Son éditeur, Barba, a alors l’idée de lui proposer un marché : il lui offre la maison de ses rêves à Romainville. En contrepartie, il obtient l’exclusivité de la publication de ses textes. Cet arrangement lie les deux hommes pendant plus de vingt ans, de 1816 à 1837, date à laquelle l’auteur reprend sa liberté et commence à vendre directement aux libraires.
Si Paul de Kock n’habite pas le quartier Télégraphe, il en est néanmoins un proche voisin et un amoureux de cette zone, au point d’agrandir sa propriété. L’intarissable Eugène de Mirecourt précise en effet que « Vers 1845, il fit une remarque alarmante. La commune de Romainville, autorisée d’abord à vendre quelques portions du bois et à bâtir sur les terrains défrichés, prenait goût aux bénéfices que lui rapportait ce commerce et demandait chaque année au ministère de nouvelles autorisations… Ce fut alors qu’il écrivit L’amant de la lune pour acheter une partie de sa forêt bien-aimée… Au milieu de ces ombrages s’élève un théâtre champêtre. ».
Il ne reste rien de cet ensemble : la maison a été détruite en 1897 et remplacée par l’actuelle construction à tourelle par son propriétaire. Celui-ci, un charcutier nommé Patrelle, avait inventé une préparation qui donnait goût et couleur aux mets. Installé dès 1852 à Romainville (aujourd’hui les Lilas, créés en 1867), il ne tarda pas à se diversifier (confiseries, savons) et à contracter des alliances familiales avantageuses : une fille Patrelle épousa le fils de Louis Vuitton. L’entreprise, aujourd’hui installée en Normandie, existe toujours et produit des friandises (roudoudous, boules de coco).
Affiche publicitaire pour l’arôme Patrelle
Quant au jardin, il a disparu en 1902 lorsqu’a été érigé sur son emplacement le Théâtre du Garde-Chasse. Un buste de l’écrivain, œuvre du sculpteur Émile Lerov inaugurée en 1928, orne la place qui se trouve devant ce bâtiment. Un autre buste, plus récent (1901), dû au ciseau de Jean-Bernard Descomps, se trouvait jusqu’en 1944 à Noisy le Sec. Lors d’un bombardement, il a volé jusque sur le billard de « l’auberge du bois perdu » qui se trouvait à proximité et il n’a pas été remplacé. Un portrait de Paul de Kock, du peintre Eugène Leguay, est au château de Compiègne.
Pour conclure, le mieux est de céder la parole à un journaliste, Maurice Hamel. Ce dernier avait fait campagne pour que le nom de Paul de Kock soit donné à une rue du tout nouveau Hameau des Bois.

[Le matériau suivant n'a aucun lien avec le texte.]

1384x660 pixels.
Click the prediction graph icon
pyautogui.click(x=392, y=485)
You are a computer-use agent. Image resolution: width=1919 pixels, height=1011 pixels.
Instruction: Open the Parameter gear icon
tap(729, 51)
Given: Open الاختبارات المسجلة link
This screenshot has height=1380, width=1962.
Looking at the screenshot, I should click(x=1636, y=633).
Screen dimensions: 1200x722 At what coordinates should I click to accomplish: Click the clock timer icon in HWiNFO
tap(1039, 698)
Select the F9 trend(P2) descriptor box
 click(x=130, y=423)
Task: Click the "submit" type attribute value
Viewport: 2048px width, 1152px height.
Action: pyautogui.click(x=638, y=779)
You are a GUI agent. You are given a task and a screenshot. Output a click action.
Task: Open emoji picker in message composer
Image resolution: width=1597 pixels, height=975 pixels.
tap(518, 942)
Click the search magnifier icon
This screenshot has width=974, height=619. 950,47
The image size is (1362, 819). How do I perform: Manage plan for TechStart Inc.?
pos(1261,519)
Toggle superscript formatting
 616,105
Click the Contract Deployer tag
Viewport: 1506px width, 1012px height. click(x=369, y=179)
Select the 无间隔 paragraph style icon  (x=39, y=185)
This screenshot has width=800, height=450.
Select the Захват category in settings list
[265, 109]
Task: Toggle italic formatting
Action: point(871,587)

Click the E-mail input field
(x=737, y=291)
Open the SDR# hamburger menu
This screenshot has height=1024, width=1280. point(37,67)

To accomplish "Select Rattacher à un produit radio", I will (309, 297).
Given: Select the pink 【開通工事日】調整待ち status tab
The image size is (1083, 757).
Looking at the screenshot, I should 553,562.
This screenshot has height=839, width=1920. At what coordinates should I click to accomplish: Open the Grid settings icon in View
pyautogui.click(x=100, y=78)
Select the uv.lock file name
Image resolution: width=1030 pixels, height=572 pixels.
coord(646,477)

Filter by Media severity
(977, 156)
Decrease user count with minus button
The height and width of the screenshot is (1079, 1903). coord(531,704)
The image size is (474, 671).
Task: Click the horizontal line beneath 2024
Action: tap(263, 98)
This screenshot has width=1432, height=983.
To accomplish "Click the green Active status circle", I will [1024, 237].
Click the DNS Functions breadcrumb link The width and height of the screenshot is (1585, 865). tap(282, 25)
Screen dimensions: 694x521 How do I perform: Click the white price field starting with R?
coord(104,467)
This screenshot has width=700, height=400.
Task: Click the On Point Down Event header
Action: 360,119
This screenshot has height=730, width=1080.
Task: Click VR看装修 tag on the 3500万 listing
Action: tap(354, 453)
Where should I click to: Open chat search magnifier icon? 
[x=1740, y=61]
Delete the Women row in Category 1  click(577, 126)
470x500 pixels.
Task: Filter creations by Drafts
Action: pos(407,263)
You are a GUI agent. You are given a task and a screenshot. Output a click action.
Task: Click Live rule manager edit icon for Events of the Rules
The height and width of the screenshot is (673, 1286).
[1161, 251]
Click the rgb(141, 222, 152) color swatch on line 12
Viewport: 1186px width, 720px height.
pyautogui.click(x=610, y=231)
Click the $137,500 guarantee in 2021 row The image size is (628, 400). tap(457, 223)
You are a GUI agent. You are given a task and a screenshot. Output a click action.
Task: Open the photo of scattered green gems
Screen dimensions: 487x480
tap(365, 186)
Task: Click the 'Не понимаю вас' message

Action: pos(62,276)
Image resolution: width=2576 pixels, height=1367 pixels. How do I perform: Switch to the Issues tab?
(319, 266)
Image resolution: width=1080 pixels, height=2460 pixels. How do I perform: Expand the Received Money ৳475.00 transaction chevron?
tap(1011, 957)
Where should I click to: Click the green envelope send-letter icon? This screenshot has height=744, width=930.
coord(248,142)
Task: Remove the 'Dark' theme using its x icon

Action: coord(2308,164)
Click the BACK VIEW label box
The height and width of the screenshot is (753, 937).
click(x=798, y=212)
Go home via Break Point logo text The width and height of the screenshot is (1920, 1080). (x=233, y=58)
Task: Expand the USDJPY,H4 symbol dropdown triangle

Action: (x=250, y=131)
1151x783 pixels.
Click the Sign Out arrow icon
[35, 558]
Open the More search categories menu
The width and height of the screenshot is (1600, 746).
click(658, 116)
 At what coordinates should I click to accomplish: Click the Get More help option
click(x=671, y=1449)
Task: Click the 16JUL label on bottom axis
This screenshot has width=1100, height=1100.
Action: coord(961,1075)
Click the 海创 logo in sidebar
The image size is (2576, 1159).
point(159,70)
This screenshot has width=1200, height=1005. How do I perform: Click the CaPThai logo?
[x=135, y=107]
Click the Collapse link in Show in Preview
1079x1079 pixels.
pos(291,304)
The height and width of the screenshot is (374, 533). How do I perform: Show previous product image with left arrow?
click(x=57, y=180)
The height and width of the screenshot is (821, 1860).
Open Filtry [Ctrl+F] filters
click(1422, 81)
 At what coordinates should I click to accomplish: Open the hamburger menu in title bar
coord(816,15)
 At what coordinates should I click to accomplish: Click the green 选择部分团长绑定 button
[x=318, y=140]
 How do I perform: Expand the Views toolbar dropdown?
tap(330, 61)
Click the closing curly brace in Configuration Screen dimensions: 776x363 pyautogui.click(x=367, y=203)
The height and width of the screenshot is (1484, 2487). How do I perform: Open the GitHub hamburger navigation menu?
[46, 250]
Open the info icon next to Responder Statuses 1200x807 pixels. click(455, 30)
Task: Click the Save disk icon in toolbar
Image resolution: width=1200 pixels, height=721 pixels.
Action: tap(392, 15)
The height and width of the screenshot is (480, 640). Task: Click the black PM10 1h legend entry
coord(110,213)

Lors de son inauguration, en 1925, il disait : « On ne peut point ne pas songer à Paul de Kock quand on évoque Belleville, ses grisettes amoureuses et ingénues, ses petits employés épris de farces et de bonnes et franches lippées, Belleville qui était alors une banlieue de Paris, avec des tonnelles et des guinguettes où, le dimanche, s’esbaudissaient les jeunes gens en liesse. Paul de Kock avait à deux pas de là – à Romainville – sa petite propriété, et il célébra Belleville en écrivant un roman exquis : La Pucelle de Belleville. ».